Family Impersonation: A Distinctly American Crisis
One of the most unsettling findings in the Surfshark analysis concerns a form of fraud that is personal in the most literal sense. Deepfake impersonation of family members - in which a victim receives what appears to be a video or voice message from a relative in distress, requesting urgent money - has caused $124 million in losses in the United States. That figure represents 17 percent of all US deepfake losses and, remarkably, 99.9 percent of all such losses globally.
The concentration of this crime in one country likely reflects a combination of factors: high smartphone penetration, widespread comfort with video communication, and possibly the particular emotional and financial vulnerability that accompanies a culture of geographically dispersed families. Surfshark's researchers note explicitly that this trend is expected to spread internationally as the underlying technology becomes cheaper and more accessible to criminal networks worldwide. What is currently an American problem carries the architecture of a global one.
A Technology Outpacing Defenses
The broader context behind these figures is the rapid commodification of deepfake generation tools. What once required significant computing resources and specialized knowledge can now be produced with consumer hardware and freely available software. The barrier to entry for this class of fraud has collapsed over the past several years, while detection tools - whether deployed by platforms, financial institutions, or law enforcement - have struggled to keep pace.
Financial crimes enabled by deepfakes, including identity theft used to secure bank loans or drain accounts, account for 9 percent of losses. Romance scams involving fabricated identities make up 7 percent. Family impersonation, as described above, accounts for 6 percent. These categories are not static. Each represents a fraud typology that evolves as perpetrators refine their methods and as new platforms and communication channels emerge.

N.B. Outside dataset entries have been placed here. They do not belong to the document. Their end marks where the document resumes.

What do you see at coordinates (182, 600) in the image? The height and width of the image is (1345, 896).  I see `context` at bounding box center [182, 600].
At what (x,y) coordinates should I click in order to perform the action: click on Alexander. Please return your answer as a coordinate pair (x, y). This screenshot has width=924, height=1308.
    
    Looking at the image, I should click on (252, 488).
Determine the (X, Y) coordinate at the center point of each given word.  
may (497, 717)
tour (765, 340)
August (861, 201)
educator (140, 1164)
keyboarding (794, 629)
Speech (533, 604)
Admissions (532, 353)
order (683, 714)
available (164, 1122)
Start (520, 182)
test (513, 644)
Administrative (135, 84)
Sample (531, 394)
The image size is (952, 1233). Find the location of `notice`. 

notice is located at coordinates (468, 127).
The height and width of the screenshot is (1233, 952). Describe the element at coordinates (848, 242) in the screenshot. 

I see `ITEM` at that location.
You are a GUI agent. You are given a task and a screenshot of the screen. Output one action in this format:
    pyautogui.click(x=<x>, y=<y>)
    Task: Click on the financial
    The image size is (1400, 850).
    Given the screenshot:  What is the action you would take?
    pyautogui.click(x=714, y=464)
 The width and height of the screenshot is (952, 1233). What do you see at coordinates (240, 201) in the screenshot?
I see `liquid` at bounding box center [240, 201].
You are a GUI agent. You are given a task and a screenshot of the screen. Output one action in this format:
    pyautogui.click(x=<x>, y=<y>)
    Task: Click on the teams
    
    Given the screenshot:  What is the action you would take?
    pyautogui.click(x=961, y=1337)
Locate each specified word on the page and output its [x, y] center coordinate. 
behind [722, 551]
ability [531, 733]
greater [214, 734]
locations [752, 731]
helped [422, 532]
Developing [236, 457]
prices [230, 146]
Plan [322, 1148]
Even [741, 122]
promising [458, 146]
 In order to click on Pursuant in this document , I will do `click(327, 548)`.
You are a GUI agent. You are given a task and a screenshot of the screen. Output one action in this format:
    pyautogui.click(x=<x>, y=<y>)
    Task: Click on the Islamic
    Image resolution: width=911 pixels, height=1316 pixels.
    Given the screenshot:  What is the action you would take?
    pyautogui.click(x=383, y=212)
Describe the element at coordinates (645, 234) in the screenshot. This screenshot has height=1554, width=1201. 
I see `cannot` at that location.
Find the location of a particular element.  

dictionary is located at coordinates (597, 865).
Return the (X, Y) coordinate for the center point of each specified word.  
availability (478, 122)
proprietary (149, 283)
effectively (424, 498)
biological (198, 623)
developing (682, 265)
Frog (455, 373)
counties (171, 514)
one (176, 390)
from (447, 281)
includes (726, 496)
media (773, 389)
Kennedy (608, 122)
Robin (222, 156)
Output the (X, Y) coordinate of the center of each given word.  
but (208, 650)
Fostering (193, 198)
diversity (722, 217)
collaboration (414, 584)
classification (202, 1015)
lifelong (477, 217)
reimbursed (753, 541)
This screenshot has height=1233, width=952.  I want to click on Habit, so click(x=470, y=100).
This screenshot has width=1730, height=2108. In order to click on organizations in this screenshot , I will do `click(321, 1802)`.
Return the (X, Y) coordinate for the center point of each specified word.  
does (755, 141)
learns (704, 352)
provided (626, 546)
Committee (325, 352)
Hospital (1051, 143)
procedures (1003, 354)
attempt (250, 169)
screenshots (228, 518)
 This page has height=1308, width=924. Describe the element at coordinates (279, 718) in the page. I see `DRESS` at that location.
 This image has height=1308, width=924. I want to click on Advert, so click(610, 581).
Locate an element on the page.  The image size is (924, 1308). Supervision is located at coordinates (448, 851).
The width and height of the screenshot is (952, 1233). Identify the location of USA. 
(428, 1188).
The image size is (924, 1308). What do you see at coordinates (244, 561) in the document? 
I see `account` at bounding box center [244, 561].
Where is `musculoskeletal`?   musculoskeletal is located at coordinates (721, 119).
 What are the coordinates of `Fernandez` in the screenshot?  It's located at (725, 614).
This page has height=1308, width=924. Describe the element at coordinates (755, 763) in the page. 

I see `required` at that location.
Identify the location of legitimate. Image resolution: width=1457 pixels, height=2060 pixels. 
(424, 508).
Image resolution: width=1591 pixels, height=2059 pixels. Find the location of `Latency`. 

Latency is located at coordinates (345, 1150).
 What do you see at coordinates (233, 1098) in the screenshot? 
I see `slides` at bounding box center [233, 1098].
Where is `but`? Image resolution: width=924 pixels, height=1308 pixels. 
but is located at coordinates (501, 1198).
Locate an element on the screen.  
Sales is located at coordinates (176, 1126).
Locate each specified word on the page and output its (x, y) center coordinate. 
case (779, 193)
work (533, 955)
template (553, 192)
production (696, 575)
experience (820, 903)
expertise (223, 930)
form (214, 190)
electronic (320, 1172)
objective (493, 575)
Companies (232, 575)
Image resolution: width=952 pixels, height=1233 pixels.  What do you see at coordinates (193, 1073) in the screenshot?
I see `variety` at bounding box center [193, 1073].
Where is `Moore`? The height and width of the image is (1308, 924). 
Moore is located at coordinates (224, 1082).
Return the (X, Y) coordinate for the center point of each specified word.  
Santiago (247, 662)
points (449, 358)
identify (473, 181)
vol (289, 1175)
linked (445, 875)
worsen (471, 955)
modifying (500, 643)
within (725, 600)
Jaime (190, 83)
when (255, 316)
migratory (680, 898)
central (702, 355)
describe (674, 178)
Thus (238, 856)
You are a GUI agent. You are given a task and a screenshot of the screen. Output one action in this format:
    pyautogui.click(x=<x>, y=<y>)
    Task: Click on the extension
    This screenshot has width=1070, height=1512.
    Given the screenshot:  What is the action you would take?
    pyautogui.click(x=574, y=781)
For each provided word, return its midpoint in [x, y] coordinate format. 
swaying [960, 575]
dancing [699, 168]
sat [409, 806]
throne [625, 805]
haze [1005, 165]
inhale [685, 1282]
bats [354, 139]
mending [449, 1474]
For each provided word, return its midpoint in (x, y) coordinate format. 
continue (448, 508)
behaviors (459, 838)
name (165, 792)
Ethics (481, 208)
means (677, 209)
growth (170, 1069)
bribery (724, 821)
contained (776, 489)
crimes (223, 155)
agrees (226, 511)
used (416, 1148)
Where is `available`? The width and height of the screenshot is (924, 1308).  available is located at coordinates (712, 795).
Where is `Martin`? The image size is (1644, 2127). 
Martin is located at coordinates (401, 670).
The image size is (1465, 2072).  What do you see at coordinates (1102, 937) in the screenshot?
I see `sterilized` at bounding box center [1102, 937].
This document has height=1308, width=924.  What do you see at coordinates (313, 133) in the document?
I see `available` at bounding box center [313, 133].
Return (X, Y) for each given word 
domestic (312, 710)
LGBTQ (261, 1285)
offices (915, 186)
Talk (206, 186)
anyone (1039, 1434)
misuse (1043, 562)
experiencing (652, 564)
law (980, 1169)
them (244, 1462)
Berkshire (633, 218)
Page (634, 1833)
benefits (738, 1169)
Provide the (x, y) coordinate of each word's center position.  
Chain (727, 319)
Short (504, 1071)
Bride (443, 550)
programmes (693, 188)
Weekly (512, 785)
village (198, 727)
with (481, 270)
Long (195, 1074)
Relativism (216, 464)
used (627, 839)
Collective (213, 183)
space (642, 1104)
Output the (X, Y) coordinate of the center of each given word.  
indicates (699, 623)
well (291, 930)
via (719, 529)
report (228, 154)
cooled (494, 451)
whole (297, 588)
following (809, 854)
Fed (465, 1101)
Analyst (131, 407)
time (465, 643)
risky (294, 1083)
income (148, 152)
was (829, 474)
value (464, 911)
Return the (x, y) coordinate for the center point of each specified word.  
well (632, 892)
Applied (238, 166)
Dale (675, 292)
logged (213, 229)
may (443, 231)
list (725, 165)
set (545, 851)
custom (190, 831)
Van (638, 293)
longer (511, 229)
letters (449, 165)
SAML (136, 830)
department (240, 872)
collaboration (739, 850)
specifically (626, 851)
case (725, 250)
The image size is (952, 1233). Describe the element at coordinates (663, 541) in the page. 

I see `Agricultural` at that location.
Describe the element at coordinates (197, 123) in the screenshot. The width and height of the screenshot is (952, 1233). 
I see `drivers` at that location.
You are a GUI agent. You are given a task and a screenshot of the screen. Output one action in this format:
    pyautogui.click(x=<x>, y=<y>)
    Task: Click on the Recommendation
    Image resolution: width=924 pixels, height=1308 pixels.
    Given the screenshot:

The policy response remains fragmented. Some jurisdictions have introduced or proposed legislation specifically targeting non-consensual deepfakes, but enforcement across borders - where most of these fraud operations originate - is a persistent obstacle. Financial institutions have begun piloting real-time deepfake detection during video verification processes, but adoption is uneven. For individuals, the practical guidance is sobering in its simplicity: verify any urgent financial request through a separate, independently confirmed channel, regardless of how convincing the source appears.